Solo restando in Europa e cambiandola “da dentro”, l’Italia potrà preservare la sua industria, il suo export record (540 miliardi nel 2017 di cui l’80% derivante dal manifatturiero), la sua stessa immagine nel mondo dove, e questa è stata l’affermazione più forte del leader di Confindustria, “crescita e democrazia non vanno più di pari passo e a volte la crescita è maggiore nei paesi non democratici”. Una presa di coscienza per certi versi drammatica, ma realistica, se si pensa alla peculiarità inedita del momento italiano, al nervosismo dei mercati, alla pressione indebita che l’Unione Europea ha messo addosso alla Presidenza della Repubblica, ai partiti usciti vincitori dalle elezioni del 4 marzo, a un paese intero che, per usare le parole di Carlo Calenda, leader in pectore di un mondo confindustriale tentato dall’opposizione quasi per assenza di riferimenti storici (lontani i tempi di Berlusconi premier imprenditore), è molto più forte di chi lo vuole fragile.
È presumibile che la tentazione di stare dall’altra parte passerà ben presto, quando l’esecutivo Conte che sta per nascere darà risposte concrete sul lavoro, sull’Europa, sull’abbassamento delle tasse sul lavoro, sulla lotta all’evasione fiscale, sulla tutela della concorrenza, sulle grandi opere e i grandi stabilimenti (“nel mondo si vuole produrre più acciaio e noi vogliamo chiudere l’Ilva”, ha scandito Boccia e starà a Conte trovare una soluzione).
Ma la cifra dell’assise confindustriale la da’ la sensazione che si tocca con mano tra gli imprenditori, tutti al solito tirati a lucido per l’evento seppur in epoca di decrescita felice, è quella nuova consapevolezza che tutto è cambiato in un mondo multipolare in cui i governi possono sempre meno. La stessa consapevolezza degli operai, incedibile solo a pensarlo anni fa.

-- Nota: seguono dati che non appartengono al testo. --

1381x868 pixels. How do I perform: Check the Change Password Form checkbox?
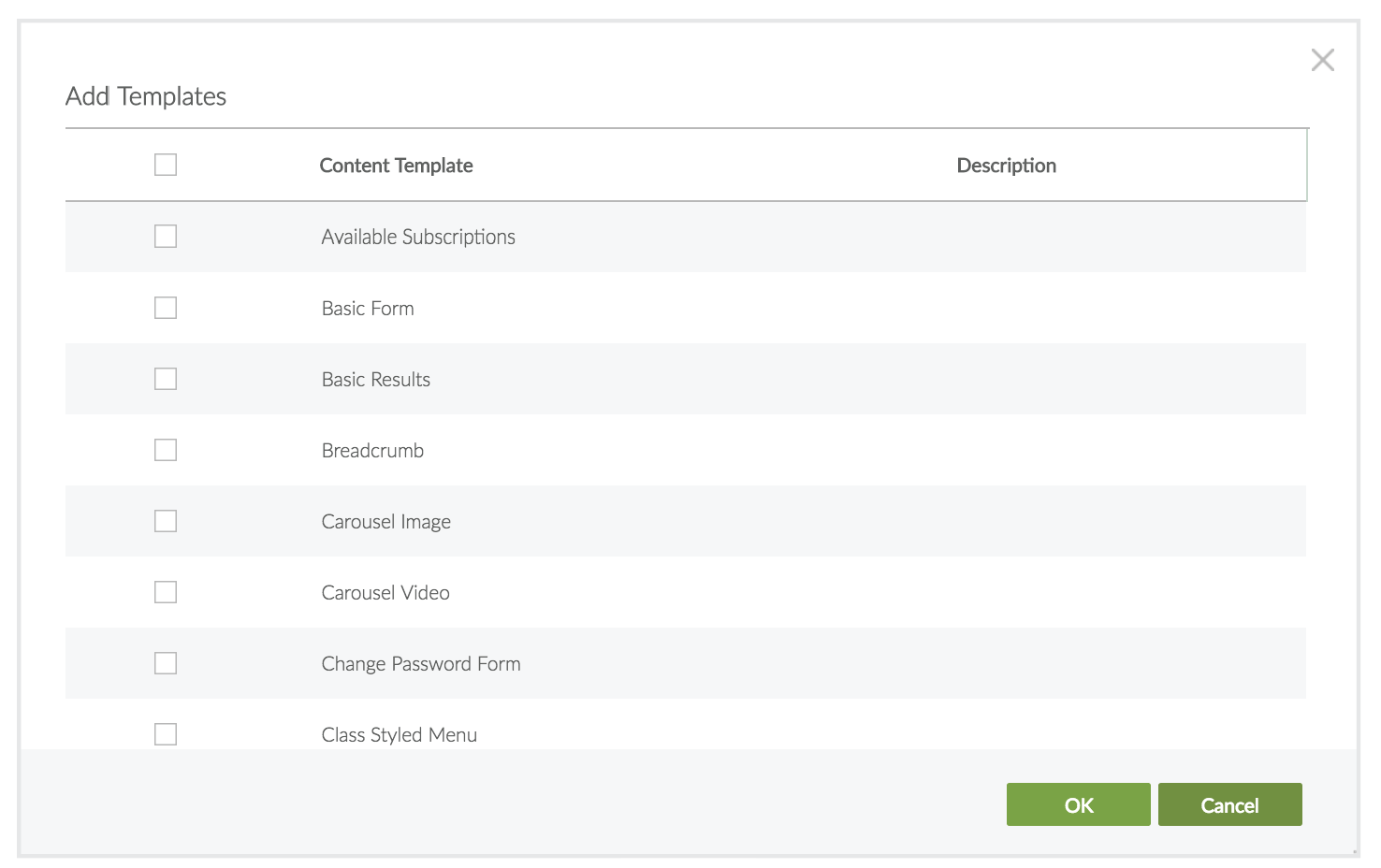tap(166, 663)
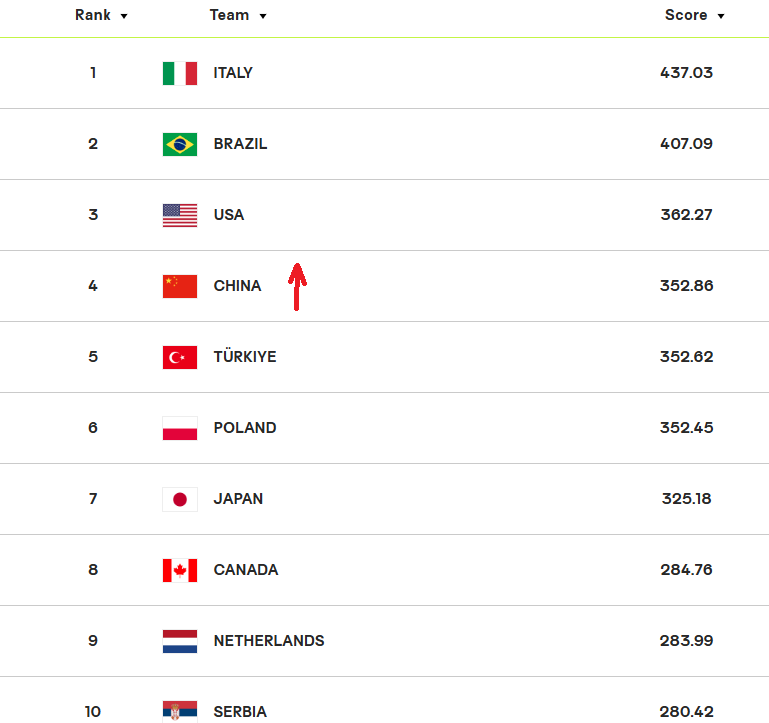
Task: Select the NETHERLANDS team name
Action: click(x=269, y=641)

E allora, se davvero la crescita non la fanno più i governi occidentali e la crescita non crea più benessere generalizzato in Occidente ma aumenta invece le disuguaglianze, la famiglia italiana, quella composta da migliaia di imprese medio piccole, proverà a far da sola. Senza illusioni faustiane di poter stampare di notte la moneta che serve per riempire il mondo di stelle, ma che aumenterebbe invece a dismisura il Leviatano del debito.
L’Italia di oggi è stretta tra i sogni del governo che nasce e la realtà del paese che produce. Vedremo se le cose in qualche modo coincideranno.